Single query attention
We first consider a simple example. Given the embedding of the current token $\bm{e}\in\mathbb{R}^d$ and the list of context tokens $[\bm{e}_1,\dots,\bm{e}_N]\in\mathbb{R}^{d\times N}$, the attention is given as follows:
- compute query vector: $\bm{q}=W_q\bm{e}+b_q\in\mathbb{R}^{d}$
- compute key vectors: for $i=1,\dots,L$, $\bm{k}_i=W_k\bm{e}_i+b_k\in\mathbb{R}^{d}$
- compute value vectors: for $i=1,\dots,L$, $\bm{v}_i=W_v\bm{e}_i+b_v\in\mathbb{R}^{d}$
- compute attention weights: let $\bm{s}=[\bm{q}^T\bm{k}_1,\dots,\bm{q}^T\bm{k}_L]\in\mathbb{R}^{N}$, then:
$$ \bm\alpha = \mathrm{softmax}\left(\frac{\bm{s}}{\sqrt{d}}\right)\in\mathbb{R}^{N}$$ 5. compute vector representation of the token and context combined:
$$ \bm{v}’= \sum_{i=1}^N\alpha_i\bm{v}_i\in\mathbb{R}^{d} $$
where $W_q,W_k,W_v\in\mathbb{R}^{d\times d}$, $b_q,b_k,b_v\in\mathbb{R}$.
General attention
To extend the single query attention to general form, we consider the embedding matrix $X\in\mathbb{R}^{D\times N}$, the context matrix $Z\in\mathbb{R}^{d\times C}$ and a mask matrix $M\in\mathbb{R}^{D\times D}$, then the attention is computed as follows:
- compute query matrix:
$$ Q=W_qX+\bm{b}_q\in\mathbb{R}^{D\times N}$$ 2. compute key matrix:
$$ K=W_kZ+\bm{b}_k\in\mathbb{R}^{D\times C}$$ 3. compute value vectors:
$$ V=W_vZ+\bm{b}_v\in\mathbb{R}^{D\times C}$$ 4. compute attention weights:
$$\mathrm{Sa}(X) = \mathrm{softmax}\left(M\odot \frac{K^TQ}{\sqrt{D}}\right) \in\mathbb{R}^{C\times N} $$ where $\odot$ is the element-wise product. 5. output the updated representations of tokens in $X$, folding the information from tokens in $Z$
$$ \tilde{V} = V\odot \mathrm{Sa}(X)\in\mathbb{R}^{D\times N} $$
There are two kinds of mask matrices depending on which attention we are using:
- Bidirectional attention, in this case, $M=\bm{1}\bm{1}^T\in\mathbb{R}^{C\times N}$.
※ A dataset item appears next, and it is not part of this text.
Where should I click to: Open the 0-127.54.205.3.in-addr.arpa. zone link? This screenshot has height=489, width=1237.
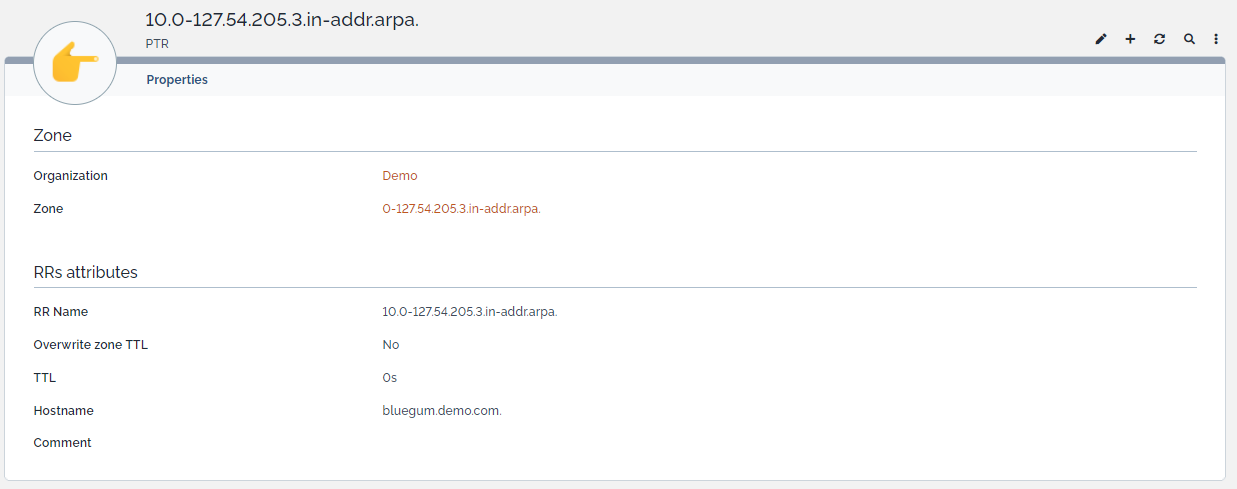click(461, 209)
- Undirectional attention, in this case, $M[i,j] = \bm{1}{i\leq j}$, where $\bm{1}{i\leq j}$ is the indicator function.
Multi-head Attention
The previous describes the operation of a single head. In practice, transformers run multiple attention heads in parallel and combine their outputs, this is called multi-head attention. The idea behind multi-head attention can be summarized as follows:
- In high dimensional space, two vectors are usually far from each other, with multiple attention heads, we can reduce the dimension of the representation.
- With multiple attention heads, each heads may focus on specific semantics of the representation. For example, one head focuses on positiveness, and one another head focuses on noun/verb semantics.
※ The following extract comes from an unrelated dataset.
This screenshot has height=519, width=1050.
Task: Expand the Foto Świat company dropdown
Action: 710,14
For simplicity, we denote the single-head attention as $\mathrm{attention}(X, Z\mid M)$, suppose we have $H$ heads, then we compute $\tilde{V}_i$ for each heads:
$$ \tilde{V}_i = \mathrm{attention}(X, Z\mid M)\in\mathbb{R}^{D\times N},i=1,\dots,H $$ then attention representation are concatenated together:
$$ V = [\tilde{V}_1^T, \dots, \tilde{V}_H^T]^T\in\mathbb{R}^{HD\times N} $$
combined via an output matrix $W_o\in\mathbb{R}^{D\times HD}$:
$$ \tilde{V} = W_oV+\bm{b}_o\in\mathbb{R}^{D\times N} $$
We denote the multi head attention as $\mathrm{MhSa}(X, Z\mid M)$.
Transformer layer
After computing the multi head attention, we can now construct a transformer layer, which can also be stacked as convolution neural networks. A transformer layer can be constructed by the following operations:
- Multi head attention (residual), $X\gets X + \mathrm{MhSa}(X, Z\mid M)$.
- Layer norm, $X \gets \mathrm{LayerNorm}(X)$
- Multi layer perception $\bm{x}_i\gets \bm{x}_i + \mathrm{mlp}(\bm{x}_i), i=1,\dots,N$
- Layer norm, $X \gets \mathrm{LayerNorm}(X)$
where $\mathrm{LayerNorm}$ is the layer norm operation. $\mathrm{mlp}$ is a multi layer perception, usually it consists of one hidden layer of size $4D$, that is, then umber of neurons in three layers are $D, 4D, D$.
Usually, a large language model consists of multiple transformer layers.
Unembedding
The unembedding learns to convert a vector representation of a token and its context $\bm{e}$ into a distribution over the vocabulary elements.
$$ \bm{p} = \mathrm{softmax}(W_u\bm{e})\in \Delta(V)\subseteq \mathbb{R}^d $$ where $\Delta(V)$ is a simplex over the set $V$.